Responded to Comments
I was pleasantly surprised to see how well received my article as at xoJane was. I seemed to have truly connected with my intended audience here, and was deeply honored by some of the insights and vulnerability shared.
I responded to the comments, and gave an update to my life now as a mother of 2 to any newcomers. After all, the article had run at least a year before I was even aware of it.
Learn from my mistake! This is why it’s important to set up Google alerts for your name so you’re always in the know.
Used the Clip as a Credibility Builder
I immediately turned the xoJane piece into a PDF to save in my Dropbox folder for safe keeping, and also added the link to my portfolio. It’s important to always keep PDF copies of your work. Things change, links go dead, and publications fold. Some editors are also over-worked, or can’t access deep archives to pull up your story for you.
Ultimately, YOU are responsible for minding the details and organization of your freelance writing career.
Next, I integrated the clip into my cold emails and query letters to new publications as a credibility builder. Although I can’t say 100% for sure that the work opened new doors, I suddenly got 100% response rates from editors I had never been able to attract before. Publication in a big market signals that you’re a professional and have already been vetted by other editors.
Ways to Copy My Success
There’s not a iron clad blueprint or concrete system to breaking into big markets. However, there are a few ways you can approach publishing your content in multiple outlets and still honor what you want to achieve professionally
1) Look for publications that share content with even bigger publications. This gives you the opportunity to use the bigger clips as a boost to your career. And if you get published in a larger publication, you can use it as a springboard to contact those editors and reference it in your query letter.
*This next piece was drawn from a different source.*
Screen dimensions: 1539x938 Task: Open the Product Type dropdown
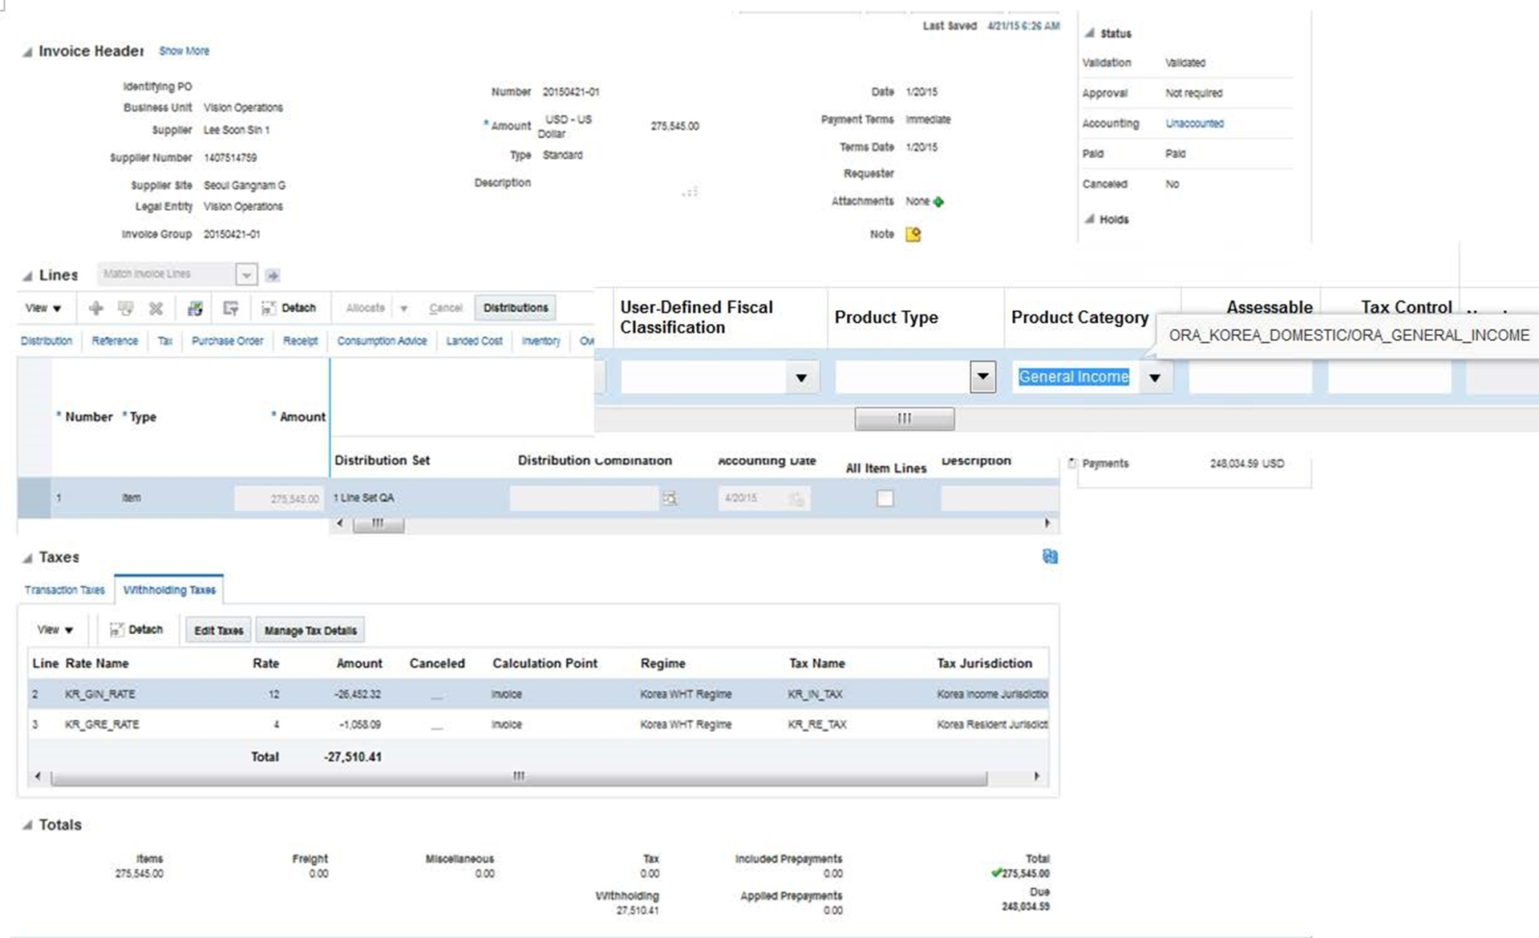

2) Pitch your existing articles yourself to smaller publications and amass more clips. You’ll earn a smaller rate for the right to re-publish your work, and can give your portfolio a boost of additional outlets. I cannot think of a single exception where you need to say that you were published in 5 outlets that all ran the same story.
As you collect more clips, it will be easier to show credibility in your query letters and attract bigger publications. This system usually doesn’t work in reverse. For example, it’s unlikely a huge outlet will want to re-publish and pay you for an article that already ran in a smaller publication.
For some writers, this method of piggy backing onto an outlet known for its exposure and reach to multiple publications isn’t a good fit. Maybe you write high-end technical articles and earn a healthy paycheck? In this case, you should re-pitch your articles yourself and earn more. For others, it’s a fantastic way to score a big outlet for your portfolio. Ultimately that choice is yours, but remember to own it and run with it to give your career the boost you need.
What about you? Have you used a similar method to get published in big outlets?